WASHINGTON — President Bush on Monday infused his proposal for using the National Guard to combat illegal immigration with all the drama of an Oval Office address, but the military and civilian officials who will carry out the plan have deep misgivings about a real show of military force on the border.
As a result, the president's big initiative is heavy on symbolism but will be small in scale -- and largely invisible on the ground. Though about 6,000 guardsmen at a time will be assigned to the southern U.S. border in two-week stints, they will be limited to supporting roles behind the scenes.
That reflects Pentagon officials' reluctance to use the Guard in a direct law enforcement role, because catching illegal immigrants is not a task soldiers routinely train for. And officials in border states worry that armed soldiers will exacerbate tensions and step on local law enforcement efforts.
"I don't want to see soldiers on the border," said Jerry Agan, the county judge in Presidio County, Texas. That is where Marine Corps reservists -- in an incident that still casts a shadow over the region -- mistakenly killed a Mexican American shepherd in 1997. "We've been down that road before, and it did not work out," Agan said.

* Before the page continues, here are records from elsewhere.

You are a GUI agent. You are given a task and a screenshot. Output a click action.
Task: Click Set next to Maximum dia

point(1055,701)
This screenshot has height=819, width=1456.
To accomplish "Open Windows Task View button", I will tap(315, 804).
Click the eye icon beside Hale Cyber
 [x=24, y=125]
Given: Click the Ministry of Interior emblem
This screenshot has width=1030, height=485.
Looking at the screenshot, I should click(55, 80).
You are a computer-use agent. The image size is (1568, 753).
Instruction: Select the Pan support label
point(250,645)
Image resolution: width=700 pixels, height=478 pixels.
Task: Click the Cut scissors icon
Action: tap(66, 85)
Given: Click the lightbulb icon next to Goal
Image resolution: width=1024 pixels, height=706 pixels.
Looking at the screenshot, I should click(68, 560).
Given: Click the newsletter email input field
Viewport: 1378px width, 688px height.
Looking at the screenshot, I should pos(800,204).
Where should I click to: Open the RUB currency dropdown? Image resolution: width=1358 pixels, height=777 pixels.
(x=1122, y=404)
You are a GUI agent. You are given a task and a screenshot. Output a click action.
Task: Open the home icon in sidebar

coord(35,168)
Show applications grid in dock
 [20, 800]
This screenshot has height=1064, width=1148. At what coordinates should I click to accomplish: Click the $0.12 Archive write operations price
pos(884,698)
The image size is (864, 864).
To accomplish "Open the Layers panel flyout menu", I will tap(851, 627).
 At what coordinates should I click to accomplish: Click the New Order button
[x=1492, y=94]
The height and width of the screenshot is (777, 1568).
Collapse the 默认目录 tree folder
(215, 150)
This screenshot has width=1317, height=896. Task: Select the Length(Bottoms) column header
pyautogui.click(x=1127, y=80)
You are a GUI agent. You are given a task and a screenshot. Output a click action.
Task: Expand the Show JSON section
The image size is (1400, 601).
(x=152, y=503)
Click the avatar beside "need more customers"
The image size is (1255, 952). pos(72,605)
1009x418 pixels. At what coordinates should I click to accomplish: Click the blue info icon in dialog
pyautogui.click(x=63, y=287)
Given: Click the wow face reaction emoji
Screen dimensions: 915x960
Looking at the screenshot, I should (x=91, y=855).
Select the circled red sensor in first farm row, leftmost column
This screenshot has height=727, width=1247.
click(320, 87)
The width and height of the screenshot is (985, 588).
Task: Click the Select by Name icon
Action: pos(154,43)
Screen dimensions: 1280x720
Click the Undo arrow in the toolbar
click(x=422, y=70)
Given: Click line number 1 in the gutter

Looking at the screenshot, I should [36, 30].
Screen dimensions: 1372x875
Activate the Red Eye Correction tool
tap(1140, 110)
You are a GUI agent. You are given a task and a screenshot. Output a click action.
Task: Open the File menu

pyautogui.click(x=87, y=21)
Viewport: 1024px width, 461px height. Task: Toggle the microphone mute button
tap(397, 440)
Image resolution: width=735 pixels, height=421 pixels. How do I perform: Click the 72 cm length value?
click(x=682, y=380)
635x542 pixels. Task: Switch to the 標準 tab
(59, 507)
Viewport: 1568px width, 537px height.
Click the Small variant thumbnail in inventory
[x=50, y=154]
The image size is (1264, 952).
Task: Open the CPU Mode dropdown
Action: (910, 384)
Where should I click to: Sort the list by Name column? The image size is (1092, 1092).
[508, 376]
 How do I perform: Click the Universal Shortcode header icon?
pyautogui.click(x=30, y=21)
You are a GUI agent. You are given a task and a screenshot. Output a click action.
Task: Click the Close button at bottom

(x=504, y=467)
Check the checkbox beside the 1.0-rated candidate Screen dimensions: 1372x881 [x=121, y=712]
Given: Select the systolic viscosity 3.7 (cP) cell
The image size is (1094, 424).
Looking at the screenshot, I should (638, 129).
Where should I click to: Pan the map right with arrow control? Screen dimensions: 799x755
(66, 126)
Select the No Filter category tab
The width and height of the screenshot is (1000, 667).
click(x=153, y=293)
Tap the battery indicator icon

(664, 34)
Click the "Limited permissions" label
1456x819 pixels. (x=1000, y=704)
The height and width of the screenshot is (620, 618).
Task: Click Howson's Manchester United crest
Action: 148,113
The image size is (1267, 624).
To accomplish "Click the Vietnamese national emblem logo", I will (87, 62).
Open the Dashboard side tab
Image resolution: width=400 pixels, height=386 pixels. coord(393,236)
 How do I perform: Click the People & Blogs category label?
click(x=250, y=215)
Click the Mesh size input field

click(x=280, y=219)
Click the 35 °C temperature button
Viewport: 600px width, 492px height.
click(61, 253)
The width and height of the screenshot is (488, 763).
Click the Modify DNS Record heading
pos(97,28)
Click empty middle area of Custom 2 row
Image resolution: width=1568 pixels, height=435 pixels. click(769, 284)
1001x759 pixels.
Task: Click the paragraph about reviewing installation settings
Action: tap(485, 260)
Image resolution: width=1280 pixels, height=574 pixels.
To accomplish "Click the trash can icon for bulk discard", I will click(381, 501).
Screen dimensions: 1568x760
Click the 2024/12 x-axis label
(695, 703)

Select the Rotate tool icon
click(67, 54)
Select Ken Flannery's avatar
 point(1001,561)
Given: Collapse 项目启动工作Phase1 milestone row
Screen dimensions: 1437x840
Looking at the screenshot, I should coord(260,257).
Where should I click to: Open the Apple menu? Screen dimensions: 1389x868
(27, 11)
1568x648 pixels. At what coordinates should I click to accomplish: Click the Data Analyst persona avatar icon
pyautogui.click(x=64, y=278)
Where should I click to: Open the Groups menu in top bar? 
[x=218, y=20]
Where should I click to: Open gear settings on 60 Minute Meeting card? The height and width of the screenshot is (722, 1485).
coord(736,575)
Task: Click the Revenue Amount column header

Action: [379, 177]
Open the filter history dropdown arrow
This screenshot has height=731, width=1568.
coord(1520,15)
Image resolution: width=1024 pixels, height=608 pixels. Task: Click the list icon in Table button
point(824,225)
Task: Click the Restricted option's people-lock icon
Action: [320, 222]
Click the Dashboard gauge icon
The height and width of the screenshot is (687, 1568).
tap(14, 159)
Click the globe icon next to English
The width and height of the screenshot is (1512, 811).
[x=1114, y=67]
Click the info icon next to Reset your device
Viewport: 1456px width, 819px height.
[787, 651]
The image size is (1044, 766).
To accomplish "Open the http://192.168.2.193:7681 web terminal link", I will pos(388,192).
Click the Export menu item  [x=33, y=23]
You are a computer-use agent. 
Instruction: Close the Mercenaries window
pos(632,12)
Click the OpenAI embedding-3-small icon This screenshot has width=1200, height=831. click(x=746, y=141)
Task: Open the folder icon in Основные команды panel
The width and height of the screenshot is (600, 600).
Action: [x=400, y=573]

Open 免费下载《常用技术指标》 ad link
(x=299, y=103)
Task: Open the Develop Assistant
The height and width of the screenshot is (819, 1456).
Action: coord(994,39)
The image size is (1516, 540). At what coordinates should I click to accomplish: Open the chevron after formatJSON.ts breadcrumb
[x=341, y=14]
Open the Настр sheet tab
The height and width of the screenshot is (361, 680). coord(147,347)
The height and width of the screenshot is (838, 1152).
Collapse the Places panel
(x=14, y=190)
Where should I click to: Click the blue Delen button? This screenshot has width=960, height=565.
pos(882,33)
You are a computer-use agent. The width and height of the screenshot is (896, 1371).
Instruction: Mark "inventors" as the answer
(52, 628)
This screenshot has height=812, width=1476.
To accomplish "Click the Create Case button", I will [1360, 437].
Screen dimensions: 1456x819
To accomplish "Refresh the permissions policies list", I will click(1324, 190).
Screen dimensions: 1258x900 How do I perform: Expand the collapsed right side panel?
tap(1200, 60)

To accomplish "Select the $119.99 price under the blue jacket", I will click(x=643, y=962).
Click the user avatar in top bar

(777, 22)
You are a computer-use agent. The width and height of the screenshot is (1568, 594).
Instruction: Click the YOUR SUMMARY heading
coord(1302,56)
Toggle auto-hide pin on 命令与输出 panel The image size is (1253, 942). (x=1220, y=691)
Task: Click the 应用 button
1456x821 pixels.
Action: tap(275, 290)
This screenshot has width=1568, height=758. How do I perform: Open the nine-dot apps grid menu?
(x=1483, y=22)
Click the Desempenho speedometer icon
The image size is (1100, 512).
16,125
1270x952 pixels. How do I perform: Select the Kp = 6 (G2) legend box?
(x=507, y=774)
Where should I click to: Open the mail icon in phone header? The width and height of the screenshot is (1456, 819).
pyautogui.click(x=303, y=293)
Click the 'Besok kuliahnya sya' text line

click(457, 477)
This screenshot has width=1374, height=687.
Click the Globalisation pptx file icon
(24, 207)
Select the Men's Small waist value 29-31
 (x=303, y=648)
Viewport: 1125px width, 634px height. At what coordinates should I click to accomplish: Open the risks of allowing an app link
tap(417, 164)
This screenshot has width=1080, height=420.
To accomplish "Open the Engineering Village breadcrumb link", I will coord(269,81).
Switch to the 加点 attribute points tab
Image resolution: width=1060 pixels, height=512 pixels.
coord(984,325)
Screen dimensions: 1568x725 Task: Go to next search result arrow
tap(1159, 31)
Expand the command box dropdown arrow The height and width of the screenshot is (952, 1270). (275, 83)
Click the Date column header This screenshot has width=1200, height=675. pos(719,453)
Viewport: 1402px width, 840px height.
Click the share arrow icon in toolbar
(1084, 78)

Those sentiments were echoed by military leaders Monday. "Picture guys running around with M-16s. If I was a citizen in that part of the country, I am not sure I would want that in my backyard," said one Army officer who spoke on condition of anonymity because he was not authorized to discuss policy.
Even in its limited form, however, the plan may run into problems on another front:
The two-week deployments for each Guard unit will take the place of the units' normal two-week summer training periods. The arrangement should alleviate stress on Guard soldiers who already have done yearlong tours in Iraq, Afghanistan or Kosovo. But by giving up the units' only block of sustained training time, it will complicate the task of preparing Guard troops for their primary roles -- responding to natural and other disasters and conducting combat and peacekeeping missions overseas.
Against that backdrop, military and civilian officials agreed that what the Guard should provide is support for existing border enforcement efforts. That means truck drivers, intelligence analysts and helicopter pilots, not mechanized infantry and gun-wielding soldiers.